WORK TO COMPLETE » Print exactly the lines below between the line holding "Select the Crop tool" and the line holding "You are a computer-use agent.", inclusive, and nothing more.

DATA »
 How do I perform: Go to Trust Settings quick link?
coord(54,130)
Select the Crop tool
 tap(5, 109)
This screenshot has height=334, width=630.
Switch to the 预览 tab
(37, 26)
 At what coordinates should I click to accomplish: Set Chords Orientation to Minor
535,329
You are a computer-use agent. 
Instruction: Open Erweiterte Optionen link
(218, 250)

---

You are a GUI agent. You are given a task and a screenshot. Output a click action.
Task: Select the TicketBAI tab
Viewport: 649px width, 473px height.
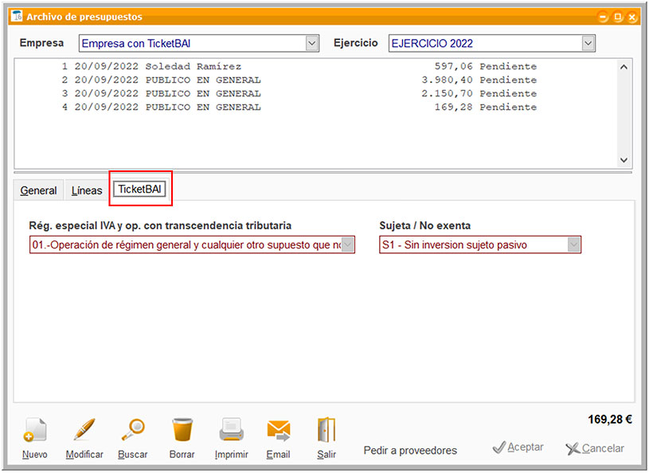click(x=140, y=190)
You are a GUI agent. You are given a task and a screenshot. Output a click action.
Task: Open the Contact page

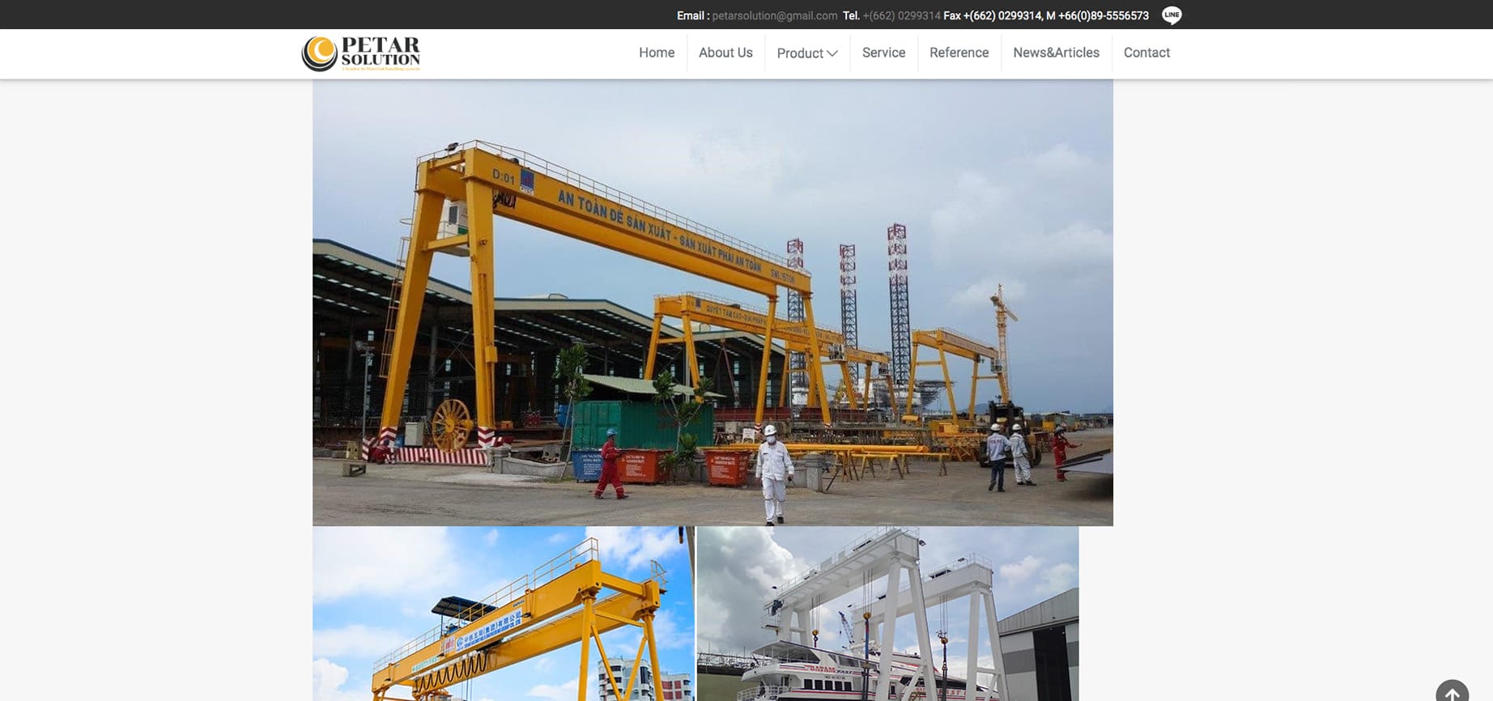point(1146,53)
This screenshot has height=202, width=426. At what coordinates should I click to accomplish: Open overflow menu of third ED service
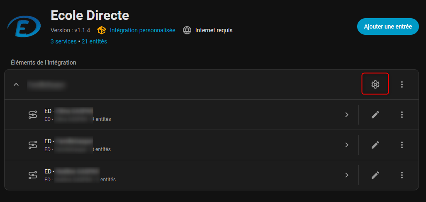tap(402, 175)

EXERCISE ANSWER »
Select the Crop tool
 tap(5, 109)
This screenshot has height=334, width=630.
Switch to the 预览 tab
(37, 26)
 At what coordinates should I click to accomplish: Set Chords Orientation to Minor
535,329
You are a computer-use agent. 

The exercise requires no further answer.